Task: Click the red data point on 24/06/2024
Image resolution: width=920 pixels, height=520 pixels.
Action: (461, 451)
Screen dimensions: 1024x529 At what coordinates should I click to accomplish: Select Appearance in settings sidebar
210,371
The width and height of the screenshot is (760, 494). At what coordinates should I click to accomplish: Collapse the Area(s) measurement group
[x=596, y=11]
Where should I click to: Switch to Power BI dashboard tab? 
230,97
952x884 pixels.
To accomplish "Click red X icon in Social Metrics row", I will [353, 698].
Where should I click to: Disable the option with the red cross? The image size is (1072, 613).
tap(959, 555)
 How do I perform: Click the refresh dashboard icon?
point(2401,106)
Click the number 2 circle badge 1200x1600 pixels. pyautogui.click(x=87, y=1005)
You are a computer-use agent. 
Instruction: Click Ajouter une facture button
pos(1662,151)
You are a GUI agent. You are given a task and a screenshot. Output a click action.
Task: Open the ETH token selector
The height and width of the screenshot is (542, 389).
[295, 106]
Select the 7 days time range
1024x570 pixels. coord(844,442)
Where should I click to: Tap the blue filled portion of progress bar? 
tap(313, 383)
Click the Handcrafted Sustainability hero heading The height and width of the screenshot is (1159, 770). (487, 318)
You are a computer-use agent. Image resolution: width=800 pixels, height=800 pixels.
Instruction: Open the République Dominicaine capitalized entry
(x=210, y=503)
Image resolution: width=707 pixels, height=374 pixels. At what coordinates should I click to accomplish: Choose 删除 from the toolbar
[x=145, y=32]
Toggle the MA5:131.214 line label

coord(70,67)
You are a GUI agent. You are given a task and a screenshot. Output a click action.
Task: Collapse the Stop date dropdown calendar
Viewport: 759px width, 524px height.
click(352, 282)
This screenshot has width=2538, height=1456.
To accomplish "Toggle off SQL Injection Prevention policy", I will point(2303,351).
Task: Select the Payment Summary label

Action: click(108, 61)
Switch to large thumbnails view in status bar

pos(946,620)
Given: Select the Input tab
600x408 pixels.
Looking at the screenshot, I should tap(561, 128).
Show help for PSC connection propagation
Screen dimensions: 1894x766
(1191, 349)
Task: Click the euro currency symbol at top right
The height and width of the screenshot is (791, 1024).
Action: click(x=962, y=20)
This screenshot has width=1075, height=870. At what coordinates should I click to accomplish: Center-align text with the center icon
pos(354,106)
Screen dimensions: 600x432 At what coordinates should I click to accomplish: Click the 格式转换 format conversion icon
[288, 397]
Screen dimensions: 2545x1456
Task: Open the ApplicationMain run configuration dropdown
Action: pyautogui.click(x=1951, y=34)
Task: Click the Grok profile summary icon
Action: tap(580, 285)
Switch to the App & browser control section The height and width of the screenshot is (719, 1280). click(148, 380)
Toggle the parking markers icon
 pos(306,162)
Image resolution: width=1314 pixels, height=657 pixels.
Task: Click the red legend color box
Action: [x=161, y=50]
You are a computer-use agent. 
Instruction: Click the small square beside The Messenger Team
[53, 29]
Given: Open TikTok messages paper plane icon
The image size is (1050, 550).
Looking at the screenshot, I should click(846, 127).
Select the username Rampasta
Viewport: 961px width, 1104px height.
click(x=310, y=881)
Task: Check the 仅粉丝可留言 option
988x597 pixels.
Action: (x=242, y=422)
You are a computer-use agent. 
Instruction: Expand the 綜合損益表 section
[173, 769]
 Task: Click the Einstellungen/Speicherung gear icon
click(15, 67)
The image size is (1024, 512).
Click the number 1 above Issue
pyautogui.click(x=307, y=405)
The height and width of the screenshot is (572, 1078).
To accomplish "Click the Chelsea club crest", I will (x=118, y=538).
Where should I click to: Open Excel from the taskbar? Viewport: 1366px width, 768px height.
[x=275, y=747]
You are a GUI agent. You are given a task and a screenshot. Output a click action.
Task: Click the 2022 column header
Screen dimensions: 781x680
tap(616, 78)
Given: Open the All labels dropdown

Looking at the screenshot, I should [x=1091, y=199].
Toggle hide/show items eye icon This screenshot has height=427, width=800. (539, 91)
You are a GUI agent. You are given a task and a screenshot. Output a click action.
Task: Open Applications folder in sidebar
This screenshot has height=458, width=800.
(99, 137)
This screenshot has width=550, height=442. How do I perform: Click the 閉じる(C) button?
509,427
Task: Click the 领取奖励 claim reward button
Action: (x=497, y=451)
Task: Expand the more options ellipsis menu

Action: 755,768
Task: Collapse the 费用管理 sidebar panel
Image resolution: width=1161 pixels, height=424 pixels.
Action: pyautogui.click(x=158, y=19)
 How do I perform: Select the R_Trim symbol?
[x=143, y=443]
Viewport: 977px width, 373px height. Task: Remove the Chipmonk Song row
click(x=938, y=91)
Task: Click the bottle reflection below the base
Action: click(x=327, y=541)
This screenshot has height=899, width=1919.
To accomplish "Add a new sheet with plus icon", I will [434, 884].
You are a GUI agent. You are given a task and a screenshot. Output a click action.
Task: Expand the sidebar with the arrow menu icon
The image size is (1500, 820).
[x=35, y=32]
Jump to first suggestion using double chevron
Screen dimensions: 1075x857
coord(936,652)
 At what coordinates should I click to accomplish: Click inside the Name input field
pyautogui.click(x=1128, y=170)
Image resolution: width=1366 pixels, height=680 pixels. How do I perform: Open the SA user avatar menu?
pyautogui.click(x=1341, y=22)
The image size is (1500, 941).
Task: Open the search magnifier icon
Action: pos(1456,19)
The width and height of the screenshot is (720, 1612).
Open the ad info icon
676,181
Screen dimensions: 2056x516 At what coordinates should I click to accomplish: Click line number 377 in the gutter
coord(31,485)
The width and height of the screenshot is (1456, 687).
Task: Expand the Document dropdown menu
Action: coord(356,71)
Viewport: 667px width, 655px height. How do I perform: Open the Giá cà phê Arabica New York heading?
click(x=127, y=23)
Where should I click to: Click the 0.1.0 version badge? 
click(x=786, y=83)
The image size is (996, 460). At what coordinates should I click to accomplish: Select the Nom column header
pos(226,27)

+++++

What needs to be done:
Each line from the first line of the listing through the line containing "Task: Open the ETH token selector" must be set down exactly; no other line belongs in the answer.

Solution to this task:
Task: Click the red data point on 24/06/2024
Image resolution: width=920 pixels, height=520 pixels.
Action: (461, 451)
Screen dimensions: 1024x529 At what coordinates should I click to accomplish: Select Appearance in settings sidebar
210,371
The width and height of the screenshot is (760, 494). At what coordinates should I click to accomplish: Collapse the Area(s) measurement group
[x=596, y=11]
Where should I click to: Switch to Power BI dashboard tab? 
230,97
952x884 pixels.
To accomplish "Click red X icon in Social Metrics row", I will [353, 698].
Where should I click to: Disable the option with the red cross? The image size is (1072, 613).
tap(959, 555)
 How do I perform: Click the refresh dashboard icon?
point(2401,106)
Click the number 2 circle badge 1200x1600 pixels. pyautogui.click(x=87, y=1005)
You are a computer-use agent. 
Instruction: Click Ajouter une facture button
pos(1662,151)
You are a GUI agent. You are given a task and a screenshot. Output a click action.
Task: Open the ETH token selector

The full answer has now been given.